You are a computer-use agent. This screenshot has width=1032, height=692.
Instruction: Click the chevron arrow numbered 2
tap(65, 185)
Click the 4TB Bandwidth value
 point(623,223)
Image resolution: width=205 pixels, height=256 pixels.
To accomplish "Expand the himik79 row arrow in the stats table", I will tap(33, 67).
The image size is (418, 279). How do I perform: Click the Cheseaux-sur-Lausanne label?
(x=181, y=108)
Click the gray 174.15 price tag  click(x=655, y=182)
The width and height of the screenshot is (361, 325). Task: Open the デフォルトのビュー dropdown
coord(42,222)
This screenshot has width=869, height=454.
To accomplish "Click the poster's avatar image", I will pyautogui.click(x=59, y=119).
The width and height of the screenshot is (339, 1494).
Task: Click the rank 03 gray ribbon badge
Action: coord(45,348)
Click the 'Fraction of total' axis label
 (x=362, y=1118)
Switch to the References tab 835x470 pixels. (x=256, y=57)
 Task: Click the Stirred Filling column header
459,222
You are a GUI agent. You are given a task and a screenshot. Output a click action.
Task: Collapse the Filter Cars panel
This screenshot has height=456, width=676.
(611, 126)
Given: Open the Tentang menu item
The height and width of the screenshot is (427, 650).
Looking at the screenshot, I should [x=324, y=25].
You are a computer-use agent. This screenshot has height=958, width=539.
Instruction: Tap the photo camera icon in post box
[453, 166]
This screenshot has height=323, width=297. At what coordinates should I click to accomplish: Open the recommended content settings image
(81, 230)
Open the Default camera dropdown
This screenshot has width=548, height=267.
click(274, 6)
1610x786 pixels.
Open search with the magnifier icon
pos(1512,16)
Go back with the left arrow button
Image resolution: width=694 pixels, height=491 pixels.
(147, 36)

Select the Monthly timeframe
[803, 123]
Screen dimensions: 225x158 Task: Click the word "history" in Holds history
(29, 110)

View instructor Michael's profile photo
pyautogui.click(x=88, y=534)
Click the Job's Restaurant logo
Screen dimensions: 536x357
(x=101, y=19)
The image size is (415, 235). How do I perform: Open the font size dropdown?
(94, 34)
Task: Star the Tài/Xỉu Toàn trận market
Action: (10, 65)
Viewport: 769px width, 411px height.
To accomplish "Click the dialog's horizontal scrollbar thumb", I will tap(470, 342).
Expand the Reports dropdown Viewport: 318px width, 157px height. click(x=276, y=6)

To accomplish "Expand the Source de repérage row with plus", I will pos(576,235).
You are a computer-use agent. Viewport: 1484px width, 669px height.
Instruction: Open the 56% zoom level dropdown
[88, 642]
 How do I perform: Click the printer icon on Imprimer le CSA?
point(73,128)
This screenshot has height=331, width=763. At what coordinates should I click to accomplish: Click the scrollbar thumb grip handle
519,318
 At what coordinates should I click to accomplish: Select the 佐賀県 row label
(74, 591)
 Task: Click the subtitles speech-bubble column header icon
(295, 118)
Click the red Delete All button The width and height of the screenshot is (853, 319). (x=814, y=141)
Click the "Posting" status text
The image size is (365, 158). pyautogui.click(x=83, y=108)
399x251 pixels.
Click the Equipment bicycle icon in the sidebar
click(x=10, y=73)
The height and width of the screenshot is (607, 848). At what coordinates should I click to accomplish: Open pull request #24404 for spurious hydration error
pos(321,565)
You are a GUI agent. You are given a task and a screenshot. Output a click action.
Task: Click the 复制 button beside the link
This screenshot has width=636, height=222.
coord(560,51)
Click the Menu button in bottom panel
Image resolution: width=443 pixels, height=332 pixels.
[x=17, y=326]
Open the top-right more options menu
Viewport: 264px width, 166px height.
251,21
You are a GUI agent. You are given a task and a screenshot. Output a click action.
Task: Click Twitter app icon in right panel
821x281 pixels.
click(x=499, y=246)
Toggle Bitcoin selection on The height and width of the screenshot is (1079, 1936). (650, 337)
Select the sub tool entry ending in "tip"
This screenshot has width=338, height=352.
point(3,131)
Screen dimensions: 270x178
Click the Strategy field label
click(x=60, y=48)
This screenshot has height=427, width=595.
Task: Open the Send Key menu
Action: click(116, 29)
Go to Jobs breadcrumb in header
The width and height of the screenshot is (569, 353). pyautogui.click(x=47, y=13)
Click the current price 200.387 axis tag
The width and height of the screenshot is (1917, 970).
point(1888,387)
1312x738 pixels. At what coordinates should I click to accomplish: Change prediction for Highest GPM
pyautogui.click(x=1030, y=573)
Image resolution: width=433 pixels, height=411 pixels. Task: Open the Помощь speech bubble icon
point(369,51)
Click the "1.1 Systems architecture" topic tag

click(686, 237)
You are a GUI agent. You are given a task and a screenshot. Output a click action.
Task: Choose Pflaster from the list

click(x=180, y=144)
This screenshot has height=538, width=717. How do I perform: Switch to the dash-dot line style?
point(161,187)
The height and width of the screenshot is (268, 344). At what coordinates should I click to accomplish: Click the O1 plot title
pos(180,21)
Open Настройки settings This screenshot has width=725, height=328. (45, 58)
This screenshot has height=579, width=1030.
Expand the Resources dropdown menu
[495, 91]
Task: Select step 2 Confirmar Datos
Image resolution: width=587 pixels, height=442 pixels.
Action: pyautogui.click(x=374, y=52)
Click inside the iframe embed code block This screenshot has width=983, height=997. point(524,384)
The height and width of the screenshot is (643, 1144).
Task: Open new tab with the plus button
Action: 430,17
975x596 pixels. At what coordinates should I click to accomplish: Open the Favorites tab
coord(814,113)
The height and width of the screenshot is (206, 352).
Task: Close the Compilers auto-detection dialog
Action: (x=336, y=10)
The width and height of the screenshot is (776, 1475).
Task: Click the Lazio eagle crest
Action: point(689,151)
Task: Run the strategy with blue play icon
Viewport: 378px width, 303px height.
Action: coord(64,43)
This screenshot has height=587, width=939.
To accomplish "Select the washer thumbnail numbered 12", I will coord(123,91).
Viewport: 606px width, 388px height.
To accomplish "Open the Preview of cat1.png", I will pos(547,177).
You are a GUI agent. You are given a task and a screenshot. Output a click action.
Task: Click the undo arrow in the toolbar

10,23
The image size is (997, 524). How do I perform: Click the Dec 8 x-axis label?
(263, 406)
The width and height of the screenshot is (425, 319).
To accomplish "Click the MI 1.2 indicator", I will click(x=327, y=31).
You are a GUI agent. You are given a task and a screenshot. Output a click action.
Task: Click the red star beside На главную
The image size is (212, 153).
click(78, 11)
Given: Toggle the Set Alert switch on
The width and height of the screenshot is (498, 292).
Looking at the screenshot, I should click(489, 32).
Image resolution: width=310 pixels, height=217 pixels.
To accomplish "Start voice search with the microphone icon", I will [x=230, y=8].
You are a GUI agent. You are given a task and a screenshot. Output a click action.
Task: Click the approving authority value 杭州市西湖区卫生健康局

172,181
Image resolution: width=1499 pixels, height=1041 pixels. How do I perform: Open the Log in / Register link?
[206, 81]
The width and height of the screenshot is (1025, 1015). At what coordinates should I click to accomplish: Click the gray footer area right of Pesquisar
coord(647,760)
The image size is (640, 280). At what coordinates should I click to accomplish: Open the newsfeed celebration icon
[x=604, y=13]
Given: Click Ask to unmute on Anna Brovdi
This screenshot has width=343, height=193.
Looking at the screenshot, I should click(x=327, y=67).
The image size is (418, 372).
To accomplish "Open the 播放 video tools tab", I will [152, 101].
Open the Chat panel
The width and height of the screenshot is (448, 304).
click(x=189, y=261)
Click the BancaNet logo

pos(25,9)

◇ ◇ ◇ ◇

**EXERCISE BRIEF**: Return the whole listing as it stands. Nothing may be altered.

**WRITTEN RESPONSE**:
You are a computer-use agent. This screenshot has width=1032, height=692.
Instruction: Click the chevron arrow numbered 2
tap(65, 185)
Click the 4TB Bandwidth value
 point(623,223)
Image resolution: width=205 pixels, height=256 pixels.
To accomplish "Expand the himik79 row arrow in the stats table", I will tap(33, 67).
The image size is (418, 279). How do I perform: Click the Cheseaux-sur-Lausanne label?
(x=181, y=108)
Click the gray 174.15 price tag  click(x=655, y=182)
The width and height of the screenshot is (361, 325). Task: Open the デフォルトのビュー dropdown
coord(42,222)
This screenshot has width=869, height=454.
To accomplish "Click the poster's avatar image", I will pyautogui.click(x=59, y=119).
The width and height of the screenshot is (339, 1494).
Task: Click the rank 03 gray ribbon badge
Action: coord(45,348)
Click the 'Fraction of total' axis label
 (x=362, y=1118)
Switch to the References tab 835x470 pixels. (x=256, y=57)
 Task: Click the Stirred Filling column header
459,222
You are a GUI agent. You are given a task and a screenshot. Output a click action.
Task: Collapse the Filter Cars panel
This screenshot has height=456, width=676.
(611, 126)
Given: Open the Tentang menu item
The height and width of the screenshot is (427, 650).
Looking at the screenshot, I should [x=324, y=25].
You are a computer-use agent. This screenshot has height=958, width=539.
Instruction: Tap the photo camera icon in post box
[453, 166]
This screenshot has height=323, width=297. At what coordinates should I click to accomplish: Open the recommended content settings image
(81, 230)
Open the Default camera dropdown
This screenshot has width=548, height=267.
click(274, 6)
1610x786 pixels.
Open search with the magnifier icon
pos(1512,16)
Go back with the left arrow button
Image resolution: width=694 pixels, height=491 pixels.
(147, 36)

Select the Monthly timeframe
[803, 123]
Screen dimensions: 225x158 Task: Click the word "history" in Holds history
(29, 110)

View instructor Michael's profile photo
pyautogui.click(x=88, y=534)
Click the Job's Restaurant logo
Screen dimensions: 536x357
(x=101, y=19)
The image size is (415, 235). How do I perform: Open the font size dropdown?
(94, 34)
Task: Star the Tài/Xỉu Toàn trận market
Action: (10, 65)
Viewport: 769px width, 411px height.
To accomplish "Click the dialog's horizontal scrollbar thumb", I will tap(470, 342).
Expand the Reports dropdown Viewport: 318px width, 157px height. click(x=276, y=6)

To accomplish "Expand the Source de repérage row with plus", I will pos(576,235).
You are a computer-use agent. Viewport: 1484px width, 669px height.
Instruction: Open the 56% zoom level dropdown
[88, 642]
 How do I perform: Click the printer icon on Imprimer le CSA?
point(73,128)
This screenshot has height=331, width=763. At what coordinates should I click to accomplish: Click the scrollbar thumb grip handle
519,318
 At what coordinates should I click to accomplish: Select the 佐賀県 row label
(74, 591)
 Task: Click the subtitles speech-bubble column header icon
(295, 118)
Click the red Delete All button The width and height of the screenshot is (853, 319). (x=814, y=141)
Click the "Posting" status text
The image size is (365, 158). pyautogui.click(x=83, y=108)
399x251 pixels.
Click the Equipment bicycle icon in the sidebar
click(x=10, y=73)
The height and width of the screenshot is (607, 848). At what coordinates should I click to accomplish: Open pull request #24404 for spurious hydration error
pos(321,565)
You are a GUI agent. You are given a task and a screenshot. Output a click action.
Task: Click the 复制 button beside the link
This screenshot has width=636, height=222.
coord(560,51)
Click the Menu button in bottom panel
Image resolution: width=443 pixels, height=332 pixels.
[x=17, y=326]
Open the top-right more options menu
Viewport: 264px width, 166px height.
251,21
You are a GUI agent. You are given a task and a screenshot. Output a click action.
Task: Click Twitter app icon in right panel
821x281 pixels.
click(x=499, y=246)
Toggle Bitcoin selection on The height and width of the screenshot is (1079, 1936). (650, 337)
Select the sub tool entry ending in "tip"
This screenshot has width=338, height=352.
point(3,131)
Screen dimensions: 270x178
Click the Strategy field label
click(x=60, y=48)
This screenshot has height=427, width=595.
Task: Open the Send Key menu
Action: click(116, 29)
Go to Jobs breadcrumb in header
The width and height of the screenshot is (569, 353). pyautogui.click(x=47, y=13)
Click the current price 200.387 axis tag
The width and height of the screenshot is (1917, 970).
point(1888,387)
1312x738 pixels. At what coordinates should I click to accomplish: Change prediction for Highest GPM
pyautogui.click(x=1030, y=573)
Image resolution: width=433 pixels, height=411 pixels. Task: Open the Помощь speech bubble icon
point(369,51)
Click the "1.1 Systems architecture" topic tag

click(686, 237)
You are a GUI agent. You are given a task and a screenshot. Output a click action.
Task: Choose Pflaster from the list

click(x=180, y=144)
This screenshot has height=538, width=717. How do I perform: Switch to the dash-dot line style?
point(161,187)
The height and width of the screenshot is (268, 344). At what coordinates should I click to accomplish: Click the O1 plot title
pos(180,21)
Open Настройки settings This screenshot has width=725, height=328. (45, 58)
This screenshot has height=579, width=1030.
Expand the Resources dropdown menu
[495, 91]
Task: Select step 2 Confirmar Datos
Image resolution: width=587 pixels, height=442 pixels.
Action: pyautogui.click(x=374, y=52)
Click inside the iframe embed code block This screenshot has width=983, height=997. point(524,384)
The height and width of the screenshot is (643, 1144).
Task: Open new tab with the plus button
Action: 430,17
975x596 pixels. At what coordinates should I click to accomplish: Open the Favorites tab
coord(814,113)
The height and width of the screenshot is (206, 352).
Task: Close the Compilers auto-detection dialog
Action: (x=336, y=10)
The width and height of the screenshot is (776, 1475).
Task: Click the Lazio eagle crest
Action: point(689,151)
Task: Run the strategy with blue play icon
Viewport: 378px width, 303px height.
Action: coord(64,43)
This screenshot has height=587, width=939.
To accomplish "Select the washer thumbnail numbered 12", I will coord(123,91).
Viewport: 606px width, 388px height.
To accomplish "Open the Preview of cat1.png", I will pos(547,177).
You are a GUI agent. You are given a task and a screenshot. Output a click action.
Task: Click the undo arrow in the toolbar

10,23
The image size is (997, 524). How do I perform: Click the Dec 8 x-axis label?
(263, 406)
The width and height of the screenshot is (425, 319).
To accomplish "Click the MI 1.2 indicator", I will click(x=327, y=31).
You are a GUI agent. You are given a task and a screenshot. Output a click action.
Task: Click the red star beside На главную
The image size is (212, 153).
click(78, 11)
Given: Toggle the Set Alert switch on
The width and height of the screenshot is (498, 292).
Looking at the screenshot, I should click(489, 32).
Image resolution: width=310 pixels, height=217 pixels.
To accomplish "Start voice search with the microphone icon", I will [x=230, y=8].
You are a GUI agent. You are given a task and a screenshot. Output a click action.
Task: Click the approving authority value 杭州市西湖区卫生健康局

172,181
Image resolution: width=1499 pixels, height=1041 pixels. How do I perform: Open the Log in / Register link?
[206, 81]
The width and height of the screenshot is (1025, 1015). At what coordinates should I click to accomplish: Click the gray footer area right of Pesquisar
coord(647,760)
The image size is (640, 280). At what coordinates should I click to accomplish: Open the newsfeed celebration icon
[x=604, y=13]
Given: Click Ask to unmute on Anna Brovdi
This screenshot has width=343, height=193.
Looking at the screenshot, I should click(x=327, y=67).
The image size is (418, 372).
To accomplish "Open the 播放 video tools tab", I will [152, 101].
Open the Chat panel
The width and height of the screenshot is (448, 304).
click(x=189, y=261)
Click the BancaNet logo

pos(25,9)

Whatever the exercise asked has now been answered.